Copy out, word for word, the text from the line holding "You are a GUI" through the last line of the rows below, both ends included. Leave the pictures out of your copy.
::::::::::
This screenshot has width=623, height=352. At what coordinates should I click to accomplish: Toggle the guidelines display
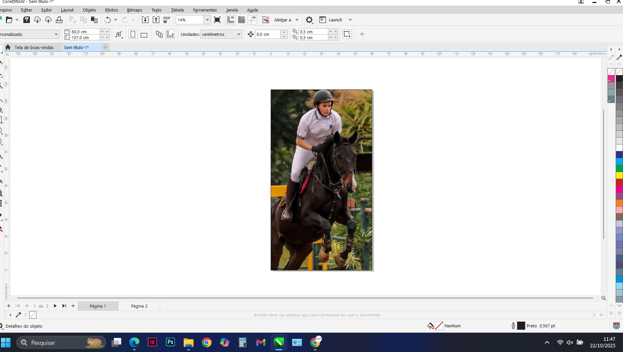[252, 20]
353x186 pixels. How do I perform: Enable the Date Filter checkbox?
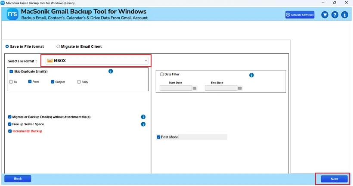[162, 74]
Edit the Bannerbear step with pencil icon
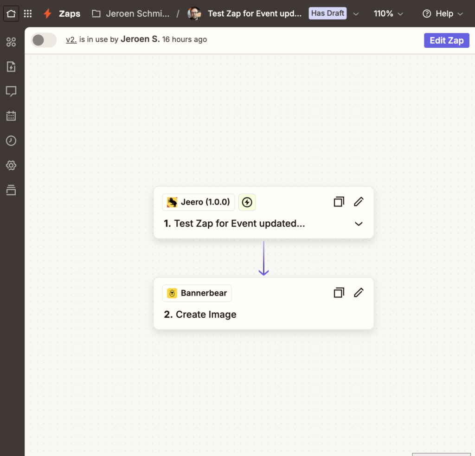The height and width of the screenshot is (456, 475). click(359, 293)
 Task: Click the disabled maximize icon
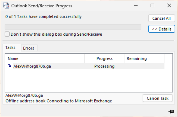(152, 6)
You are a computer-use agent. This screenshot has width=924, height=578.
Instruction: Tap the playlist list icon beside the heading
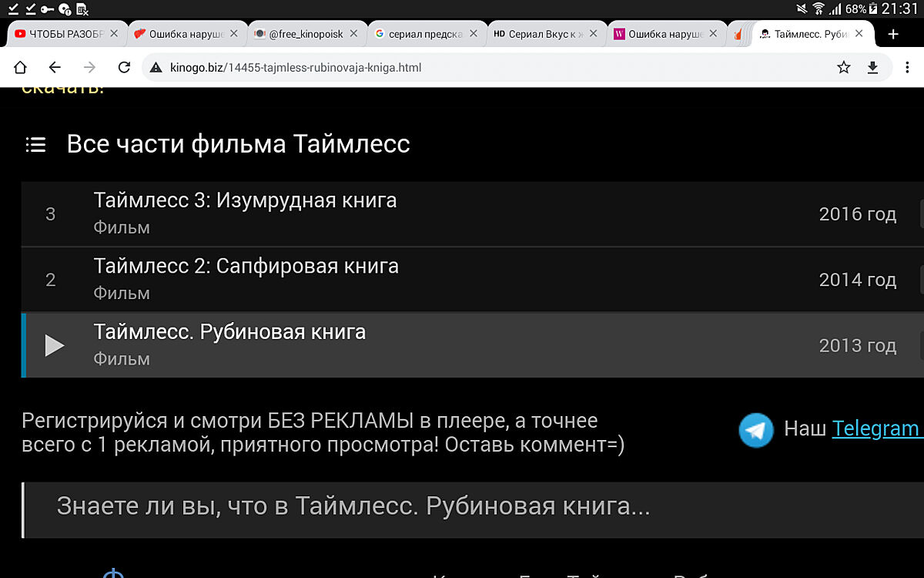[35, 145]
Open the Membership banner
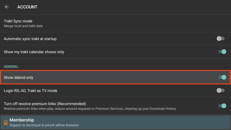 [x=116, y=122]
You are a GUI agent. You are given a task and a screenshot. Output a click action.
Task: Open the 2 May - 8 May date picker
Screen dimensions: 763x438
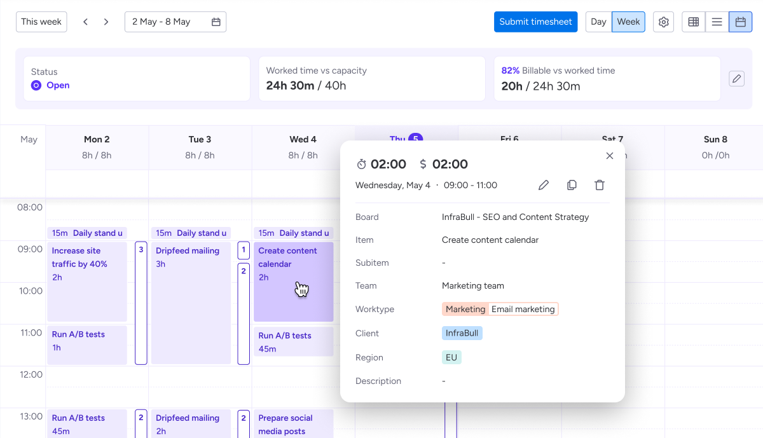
::::::::::
Answer in full =>
You are a GUI agent. You are given a task and a screenshot. Output a click action.
Task: Open the 2 May - 8 May date picker
Screen dimensions: 763x438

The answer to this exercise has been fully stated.